Fisher singles chronology
| "Losing It" (2018) | "You Little Beauty" (2019) | "Freaks" (2020) |

= You Little Beauty =

"You Little Beauty" is a song by Australian producer Fisher, released as a single on 10 May 2019 through Catch & Release and Etcetc. The song samples the vocals of late disco and house legend Loleatta Holloway's song "Love Sensation". It became Fisher's second consecutive number one on the ARIA Club Tracks chart.

At the ARIA Music Awards of 2019, the song was nominated for Best Dance Release.

==Background==
Upon release Fisher told Zane Lowe on Beats 1: "The vocal itself is so amazing.
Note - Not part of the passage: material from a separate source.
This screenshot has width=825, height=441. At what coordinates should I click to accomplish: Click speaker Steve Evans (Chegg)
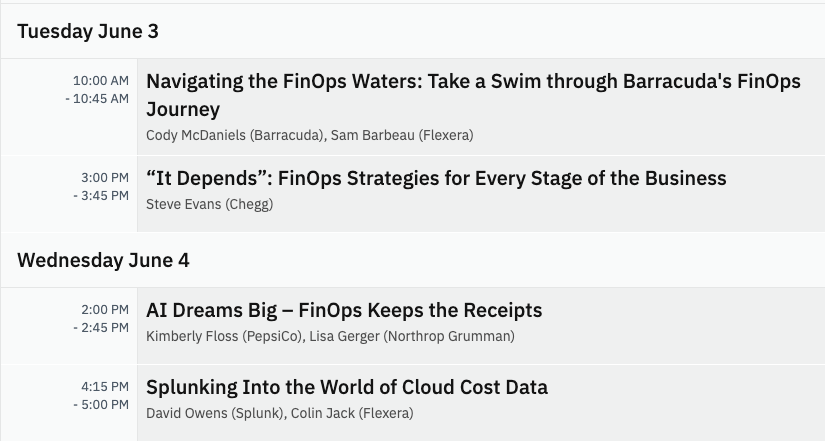pos(209,205)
All I wanted to do was just put my Fisher charm to it really, and I just wanted to make a big old bassline, put some hats and a good old kick, and away we went." Fisher added: "'You Little Beauty' is basically what we always say on Gold Coast is when everyone's going mad, or having fun, or doing something goofy - you just say 'you little beauty'. I basically just made that song and I thought, what can I call it? and I thought, 'You Little Beauty.'"

==Charts==

===Weekly charts===

| Chart (2019) | Peak position |
|---|---|
| Australia (ARIA) | 41 |
| Belgium (Ultratip Bubbling Under Flanders) | 1 |
| Belgium (Ultratip Bubbling Under Wallonia) | 39 |
| Ireland (IRMA) | 50 |
| Scotland Singles (OCC) | 40 |
| UK Singles (OCC) | 78 |
| US Dance Club Songs (Billboard) | 1 |
| US Hot Dance/Electronic Songs (Billboard) | 19 |

===Year-end charts===

| Chart (2019) | Position |
|---|---|
| US Dance Club Songs (Billboard) | 5 |
| US Hot Dance/Electronic Songs (Billboard) | 69 |

==Certifications==

Certifications for "You Little Beauty"
| Region | Certification | Certified units/sales |
| Brazil (Pro-Música Brasil) | Gold | 20,000^{‡} |
| New Zealand (RMNZ) | Platinum | 30,000^{‡} |
| Spain (Promusicae) | Gold | 30,000^{‡} |
| United Kingdom (BPI) | Silver | 200,000^{‡} |
^{‡} Sales+streaming figures based on certification alone.